I've encountered an interesting question that involves proving the limit of a function of the aforementioned nature. Namely, I have been asked to prove
$\lim \limits_{x \to 1^+}$ $\sqrt(x^3-1)=0$
With my basic knowledge of how to prove similar questions, I have attempted to prove the above by expressing the RHS in terms of $\delta$. However, I have run into a snag whilst doing so. I would like MSE's advice on how to circumvent this issue.
Here's my attempt:
For any $\epsilon >0$, we need to find a $\delta >0$ so that:
$ 1< x <1+\delta \implies \vert\sqrt(x^3-1) \vert<\epsilon$
Considering RHS:
$\vert\sqrt(x^3-1) \vert $ =$ |x^3-1| \over \vert\sqrt(x^3-1) \vert$ = $ |x-1||x^2+x+1| \over \vert\sqrt(x^3-1) \vert$ < $|x-1||(x-1)(x-2)+3|$
(The last inequality has been asserted on the basis of the fact that $\vert\sqrt(x^3-1) \vert $>1)
$|x-1||(x-1)(x-2)+3|$ < $|x-1| (|x-1|+|(x-2)+3|)$
Here, I have applied the triangle inequality. My aim is to express the inequality in terms of $\delta$.
However, I now realize that this application is incorrect. Thus, how else could I go about with this proof? Is there some other way we can squeeze $\delta$ out?
Thank you.
See, it is not a sin to work backwards, as long as your answer is correct in the end.
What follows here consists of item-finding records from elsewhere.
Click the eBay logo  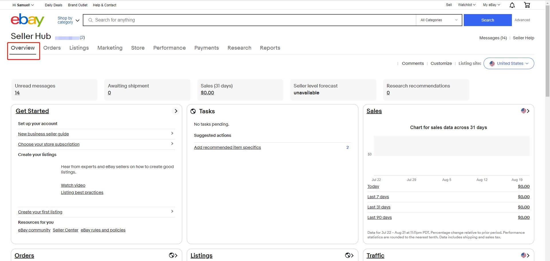pyautogui.click(x=28, y=20)
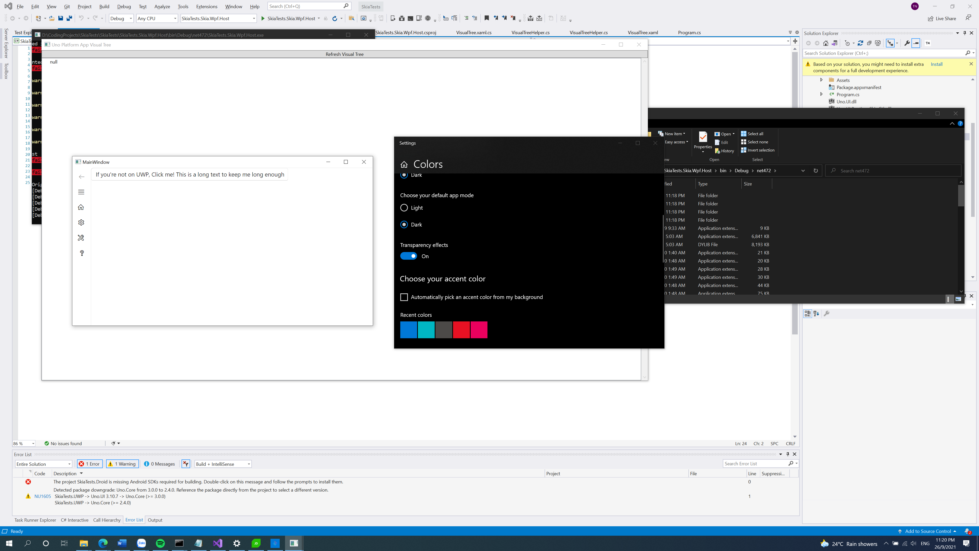Switch to the Output tab

click(x=155, y=520)
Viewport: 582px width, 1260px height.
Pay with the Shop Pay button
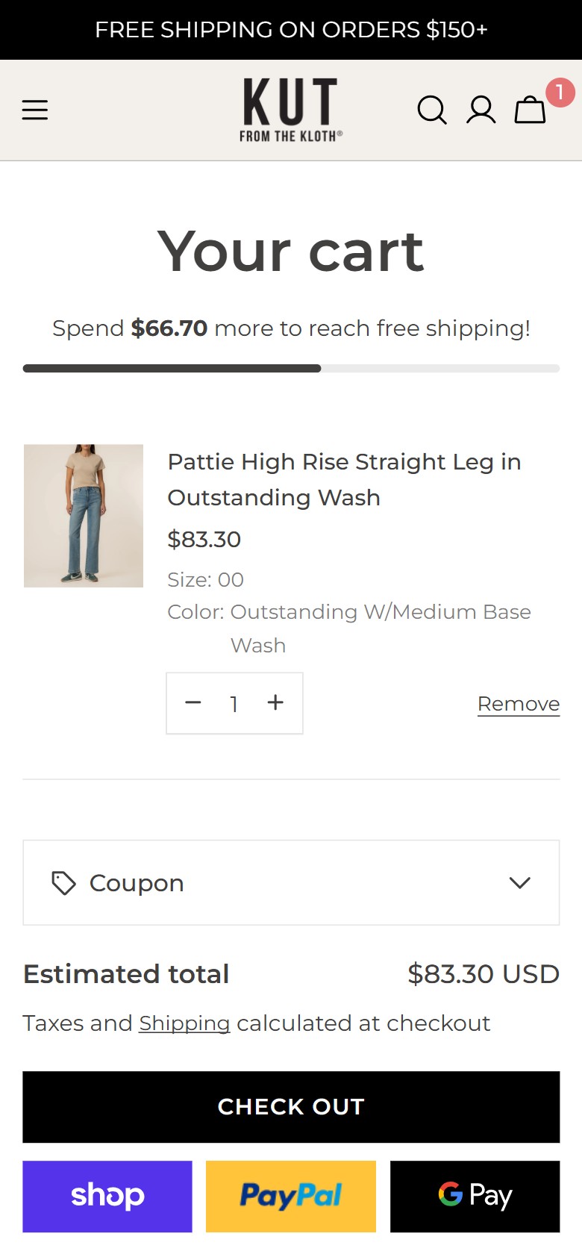click(x=107, y=1197)
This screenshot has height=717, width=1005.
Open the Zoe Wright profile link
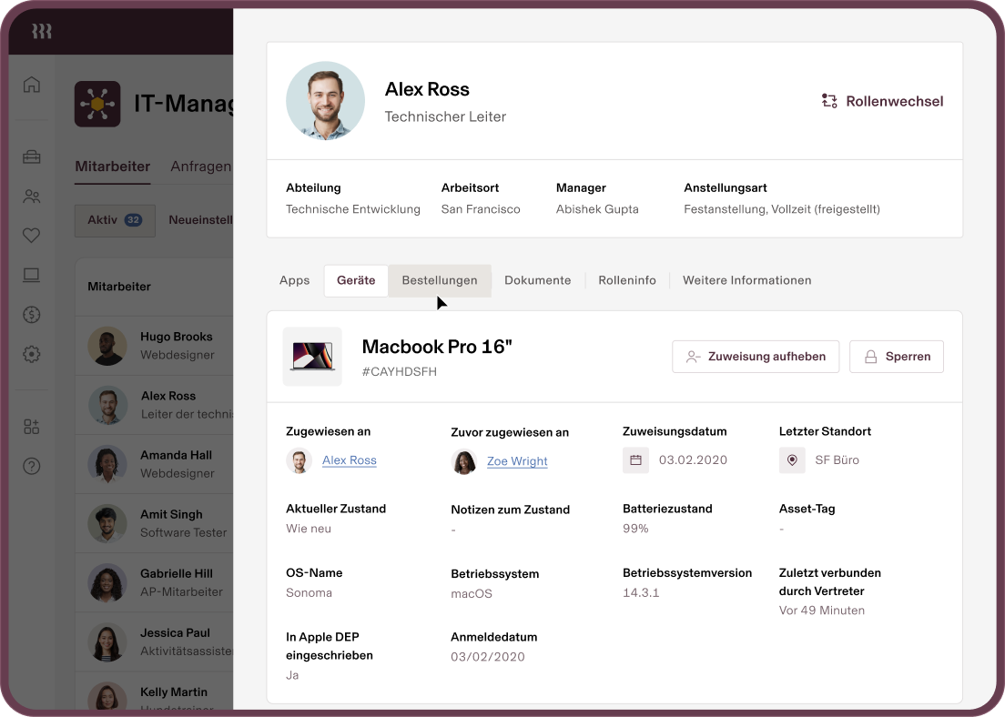tap(517, 461)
Note that: $$ \sqrt{x^3-1} < \epsilon \iff x^3 < \epsilon^2 + 1 \iff x < \sqrt[3]{\epsilon^2+1} $$
Now, scratch out what I wrote earlier, and start:
Let $\delta = \sqrt[3]{\epsilon^2+1} - 1$, then $\delta > 0$.Furthermore, $$ x < 1 + \delta \implies x < \sqrt[3]{\epsilon^2+1} \implies \sqrt{x^3-1} < \epsilon $$
Thus, we found our $\delta$, proving the proposition. Don't be afraid to work backwards, it works (and don't reveal it, make the $\delta$ come by magic).